◆ **Text extract**:
My quick and dirty response is:

The hitch is SAN Migration. Quick / Live Migration is easy - Failover Clustering does that.

SAN Migration requires that you have a SAN and SAN management software that hooks into VDS (the Virtual Disk Service).

You install the SAN management agent on the SCVMM server.

It is here where most folks being talking about Storage Server - as it has a VDS Hardware Provider (SAN management agent) that is VDS capable.

Like I mentioned - Quick / Live Migration is easy - it is built in, it is SAN Migration that requires infrastructure.

Now, let me get into the greater details of each type of migration and who is performing it. (yes, these are marketing terms)

Network Migration and SAN Migration are specific to SCVMM.

Network Migration is the act of copying a VM over the wire, using BITS between two points (either between the Library and a Host, or a Host and a Host).

SAN Migration is the act of moving a VM between two points by detaching and reattaching a LUN (Library / Host or Host / Host)

The requirements for SAN Migration are: One VM per LUN, the SAN can be managed by SCVMM through VDS Hardware Provider software installed on the SCVMM server, all entities can talk to the SAN. SAN Migration generally involves Fiber Channel SAN connections.

Quick Migration and Live Migration are specific to Hyper-V.

Both use Failover Clustering to move a VM between two Hosts. (The SCVMM Library is not involved at all). All the requirements of Failover Clustering apply (shared storage, similar config, similar hardware, etc.).

In both cases the VM must be manged by Failover Clustering (which is included in all flavors of Hyper-V), also referred to as making the VM Highly Available.

Quick Migration is available with the v1 of Hyper-V. When a Quick Migration is triggered, Failover Clustering saves the VM, moves the ownership to the failover host, then starts the VM on the new host.

Live Migration will be available in the R2 release of Hyper-V. It is very similar to Quick Migration except that the VM is not saved - it is running during the entire operation. I am not going to go into the details in this post.

I hope that helps a few folks with clearing up the confusion between the terms, the high level technicals, and the infrastructure that you might need.

Friday, March 13, 2009

Damn Small Linux as a VM for Capacity Testing a virtual managment system

Here is a little something that I did over a year ago.

My objective was to look at virtual machine management systems (such as SCVMM and Virtual Center) and to consider how many VMs they could manage.

◆ **Data excerpt**:

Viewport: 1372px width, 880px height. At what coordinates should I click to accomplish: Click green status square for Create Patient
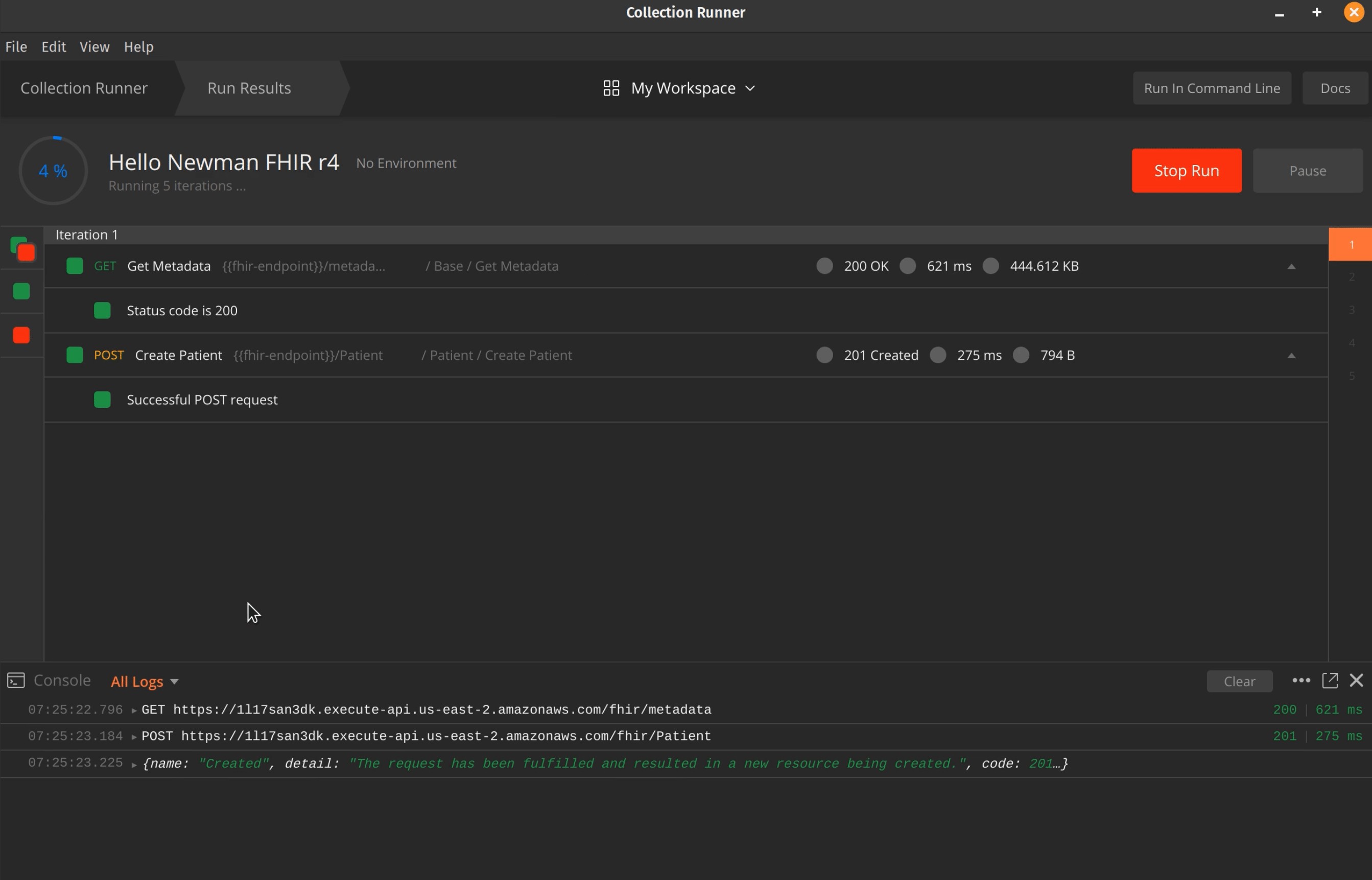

◆ **Exercise aim**: Write the next part of the blog text on virtual machine migration, continuing after its final sentence. The listing has no connection to the blog text about virtual machine migration.

◆ **Exercise output**:
The potential items that you can run into are many.

1) Overhead on the management system just because of the number of VMs.
2) Limits to the number of VMs on a single host.
3) Host storage

And this is without actually powering on a single VM.

Now, begin to consider performing actions on virtual machines and we get into more complexity:
1) How many VMs can a host support (the RAM implications)
2) Can we deploy more VMs than can be booted.
3) How long do the boot operations take?

And I could keep going.

When I was first challenged with this I tried to make it as simple as possible. A single VM with an operating system installed to a virtual disk (I would concern myself with PXE VMs later on). And, I only had three servers (one I needed for the management server, so I couldn't use it as a host).

I began looking at various operating systems (Windows, Linux, etc.). All failed due to the size of the virtual disk. However, I did fine one really good candidate. And there are a couple different ways that you can set it up.

This is where Damn Small Linux comes in.

By default DSL boots from an ISO, detects the hardware and runs.
The only hitch now is installing, and RAM.

In this scenario the DSL VM can be created in two different ways.

1) As many VMs sharing a common boot ISO file. (one boot ISO per host).
2) As many single VMs with unique virtual disks.

In my case I began with option 1 but later switched to option 2.

In the case of option 2, there is a special option to install DSL to the hard disk. I found that here:
http://www.damnsmalllinux.org/f/topic-3-5-18888-0.html

And, through trial and error I learned that you can set the RAM on a DSL VM as low as 24Mb of RAM and the VM would still boot. This gave me many possibilities. My requirement was that the VM was able to boot, and that it could run without crashing. The VM ran better at 36Mb of RAM and really good at 128Mb. But for density, I went to as low as I could.

What did this end up giving me?
(other than claims that - I did it!)

This gave me an environment with a virtualization manager server and 1500 virtual machines.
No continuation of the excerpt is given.